La comunicazione nella sua vastità si afferma per essere una risorsa di
potere, un fattore di modernizzazione, una componente del processo di
semplificazione (delle procedure, delle prassi, dei linguaggi), ma ancora
di più un fattore di democratizzazione. Con la gestione delle
amministrazioni attraverso la comunicazione c’è possibilità, come
dicevamo, di condivisione. L’amministrazione diventa di tipo
“colloquiale”. Ed ecco il feedback. Si passa da un utente/cittadino, ad un
cittadino/utente; si passa da un paese/contenitore ad un sistema/paese.
Quest’ultimo concetto rimanda appunto all’idea di una cultura condivisa,
alla collaborazione ed interazione tra le parti per una finalità comune.
Gli obiettivi principali del sistema paese sono sicuramente: la
solidarietà e lo sviluppo; la competitività e l’inclusione; la creazione
di prospettive e l’organizzazione di fiducia.
Siamo dunque di fronte all’idea di una società che può essere definita
come “relazionale”, che si basa sulla cultura della sussidiarietà, del
confronto e della negoziazione.
È sicuramente passato tempo da quando nel 1988 ci voleva una sentenza
della Corte Costituzionale ad affermare che la pubblica amministrazione ha
il dovere di informare i cittadini in modo che non si creino ignoranze; è
di venti anni fa la legge 241 che prescrive norme in materia di accesso e
trasparenza. Nel 2001 invece è stata emanata la legge 150 che apre un
importante spazio nella pubblica amministrazione ai comunicatori pubblici
(negli urp), e ai giornalisti (negli uffici stampa).

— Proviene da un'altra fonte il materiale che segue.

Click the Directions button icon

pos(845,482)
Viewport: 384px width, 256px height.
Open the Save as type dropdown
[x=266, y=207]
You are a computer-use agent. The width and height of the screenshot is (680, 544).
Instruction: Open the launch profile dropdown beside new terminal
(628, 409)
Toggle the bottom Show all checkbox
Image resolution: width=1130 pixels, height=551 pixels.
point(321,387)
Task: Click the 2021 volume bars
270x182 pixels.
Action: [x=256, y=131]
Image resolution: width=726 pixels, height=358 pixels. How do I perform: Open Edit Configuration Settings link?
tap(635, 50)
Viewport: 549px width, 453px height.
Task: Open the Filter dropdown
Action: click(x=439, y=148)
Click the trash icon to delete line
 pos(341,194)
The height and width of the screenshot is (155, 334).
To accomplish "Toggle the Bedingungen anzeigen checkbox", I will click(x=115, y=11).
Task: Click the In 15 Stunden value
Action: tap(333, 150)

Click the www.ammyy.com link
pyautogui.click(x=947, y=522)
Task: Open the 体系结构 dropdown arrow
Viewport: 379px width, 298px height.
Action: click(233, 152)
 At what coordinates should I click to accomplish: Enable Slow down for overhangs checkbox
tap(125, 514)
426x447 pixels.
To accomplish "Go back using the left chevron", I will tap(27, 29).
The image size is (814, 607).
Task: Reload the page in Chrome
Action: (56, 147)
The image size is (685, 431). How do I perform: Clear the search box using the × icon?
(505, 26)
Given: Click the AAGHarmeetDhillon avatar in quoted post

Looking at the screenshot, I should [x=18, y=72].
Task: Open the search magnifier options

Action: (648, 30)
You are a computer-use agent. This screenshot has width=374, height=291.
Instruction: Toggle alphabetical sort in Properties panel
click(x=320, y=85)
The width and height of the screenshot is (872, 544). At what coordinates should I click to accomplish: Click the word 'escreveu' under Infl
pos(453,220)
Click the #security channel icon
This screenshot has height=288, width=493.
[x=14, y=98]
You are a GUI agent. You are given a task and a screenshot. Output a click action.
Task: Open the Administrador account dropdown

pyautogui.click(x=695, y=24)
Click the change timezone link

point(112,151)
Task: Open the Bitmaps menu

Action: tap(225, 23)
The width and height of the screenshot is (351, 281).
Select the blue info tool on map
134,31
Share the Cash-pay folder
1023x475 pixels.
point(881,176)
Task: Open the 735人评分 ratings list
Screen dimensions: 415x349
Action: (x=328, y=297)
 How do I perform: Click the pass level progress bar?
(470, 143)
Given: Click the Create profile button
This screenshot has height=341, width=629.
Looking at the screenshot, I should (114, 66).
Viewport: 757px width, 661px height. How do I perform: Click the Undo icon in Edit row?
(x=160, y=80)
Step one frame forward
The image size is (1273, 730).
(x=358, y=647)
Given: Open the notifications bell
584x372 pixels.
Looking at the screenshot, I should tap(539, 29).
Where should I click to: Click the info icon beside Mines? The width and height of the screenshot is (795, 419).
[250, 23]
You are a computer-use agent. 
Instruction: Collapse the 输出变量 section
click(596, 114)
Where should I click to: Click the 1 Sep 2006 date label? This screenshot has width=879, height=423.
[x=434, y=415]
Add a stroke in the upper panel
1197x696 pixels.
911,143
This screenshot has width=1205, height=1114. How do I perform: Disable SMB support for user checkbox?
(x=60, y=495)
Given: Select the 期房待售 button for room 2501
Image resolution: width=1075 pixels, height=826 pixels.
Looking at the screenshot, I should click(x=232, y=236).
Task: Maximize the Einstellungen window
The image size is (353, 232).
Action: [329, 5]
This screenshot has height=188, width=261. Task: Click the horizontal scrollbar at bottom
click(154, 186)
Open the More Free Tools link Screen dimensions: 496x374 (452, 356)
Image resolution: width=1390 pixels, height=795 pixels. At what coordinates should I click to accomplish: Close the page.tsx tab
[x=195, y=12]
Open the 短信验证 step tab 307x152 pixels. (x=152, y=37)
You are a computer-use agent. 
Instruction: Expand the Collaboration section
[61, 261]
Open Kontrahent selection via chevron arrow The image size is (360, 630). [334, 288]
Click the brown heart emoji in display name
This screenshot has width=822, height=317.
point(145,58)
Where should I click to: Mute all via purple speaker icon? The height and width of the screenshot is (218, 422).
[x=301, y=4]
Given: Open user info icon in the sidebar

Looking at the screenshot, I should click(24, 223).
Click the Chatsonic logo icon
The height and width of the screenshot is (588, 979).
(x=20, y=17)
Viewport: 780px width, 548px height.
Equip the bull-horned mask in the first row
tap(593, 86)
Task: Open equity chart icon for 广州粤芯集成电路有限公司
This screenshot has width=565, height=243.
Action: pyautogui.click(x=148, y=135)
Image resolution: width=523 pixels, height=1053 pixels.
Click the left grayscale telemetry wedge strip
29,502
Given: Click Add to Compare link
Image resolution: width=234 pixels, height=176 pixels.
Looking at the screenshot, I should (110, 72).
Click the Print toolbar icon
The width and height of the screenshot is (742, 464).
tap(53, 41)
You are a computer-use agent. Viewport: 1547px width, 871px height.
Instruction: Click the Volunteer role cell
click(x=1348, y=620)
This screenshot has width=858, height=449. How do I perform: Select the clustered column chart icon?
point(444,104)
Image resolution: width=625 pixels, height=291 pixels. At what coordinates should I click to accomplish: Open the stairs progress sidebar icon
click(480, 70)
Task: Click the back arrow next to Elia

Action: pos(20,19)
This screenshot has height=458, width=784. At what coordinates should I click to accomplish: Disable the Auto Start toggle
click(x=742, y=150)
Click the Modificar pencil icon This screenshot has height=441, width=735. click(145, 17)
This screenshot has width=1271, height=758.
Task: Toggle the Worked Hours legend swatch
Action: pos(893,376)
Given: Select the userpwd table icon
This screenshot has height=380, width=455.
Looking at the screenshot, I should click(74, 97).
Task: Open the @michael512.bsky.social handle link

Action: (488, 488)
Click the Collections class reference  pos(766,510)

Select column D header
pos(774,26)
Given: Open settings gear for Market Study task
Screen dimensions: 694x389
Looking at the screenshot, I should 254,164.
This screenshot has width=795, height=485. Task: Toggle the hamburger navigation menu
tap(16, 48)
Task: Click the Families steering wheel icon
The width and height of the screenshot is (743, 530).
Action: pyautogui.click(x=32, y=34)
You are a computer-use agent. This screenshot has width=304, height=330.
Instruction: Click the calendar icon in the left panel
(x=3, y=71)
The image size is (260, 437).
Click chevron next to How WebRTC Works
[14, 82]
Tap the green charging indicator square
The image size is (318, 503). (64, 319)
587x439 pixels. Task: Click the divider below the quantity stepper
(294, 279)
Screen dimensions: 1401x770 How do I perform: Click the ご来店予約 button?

Ma quanto realmente è stato messo in pratica in questi anni? Quanta
consapevolezza c’è nei cittadini di non essere più solo degli utenti
passivi? Quanto realmente c’è di pubblico nelle comunicazioni
istituzionali?
I confini tra le varie dimensioni comunicative, specie tra quella politica
e quella pubblica, sono sempre molto sottili, capita spesso e da entrambi
le parti che si confondino le finalità dei messaggi, che si faccia solo
informazione, e quindi che si affermi uno stato che informi i cittadini
non attivando un processo di comunicazione vero e proprio con essi. Di
fatto si ritorna alla complessità e all’ambiguità di cui parlavamo prima.
La comunicazione pubblica è un terreno di incontro tra fattori
istituzionali e sociali, richiede ogni volta un trattamento diverso, a
seconda del contesto, della progettazione, della gestione. È una
comunicazione non riconducibile ad un unico soggetto, è definibile come
uno spazio caratterizzato dalla dinamica del confronto e dal negoziato.
Uno spazio fluido e non delimitato, ma sempre uno spazio di interesse
comune. Credo stia proprio qui la problematicità sostanziale nella
produzione e nella gestione di questo tipo di comunicazione:dove finisce
il particolare e dove inizia il generale? O meglio: si possono stabilire i
confini o la legittimità di determinati interessi e renderli quindi
generali?
Le problematiche, i quesiti che qui ci siamo posti sembrano in questi anni
non trovare risposta, anzi il confine di cui parlavamo prima sembra
assottigliarsi sempre più fino quasi a scomparire. Dicevamo soprattutto in
questi anni. Soprattutto nel nostro paese.